### [READING PASSAGE]
+++++
Boreal landscape net carbon dioxide (CO2) fluxes in these regions will thus be
modified directly through the changes in the meteorological forcing of ecosystem
processes and indirectly through changes in landscape functioning associated with
thaw-induced land cover changes. How the combined effects alter net ecosystem CO2
exchange of these landscapes (NEELAND), resulting from changes in gross primary
productivity (GPP) and ecosystem respiration (ER), remains unknown. Here, we
quantify indirect land cover and direct climate change impacts on NEELAND for a
boreal forest-wetland landscape in the organic-rich Taiga Plains of northwestern
Canada.
Using 1.5 years of nested eddy covariance flux tower measurements, we observe both
larger GPP and ER at the landscape-level (50% forested permafrost plateaus & 50%
permafrost-free wetlands) compared to the wetland-level (100% permafrost-free wetland).
+++++
### [TASK GOAL]
According to the passage on boreal carbon dioxide fluxes, what is the landscape-level area made of?
+++++
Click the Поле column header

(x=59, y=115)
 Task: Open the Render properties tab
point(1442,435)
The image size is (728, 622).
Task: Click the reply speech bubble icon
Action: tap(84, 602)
+++++
### [FULL SOLUTION]
Half forested permafrost plateaus and half permafrost-free wetlands.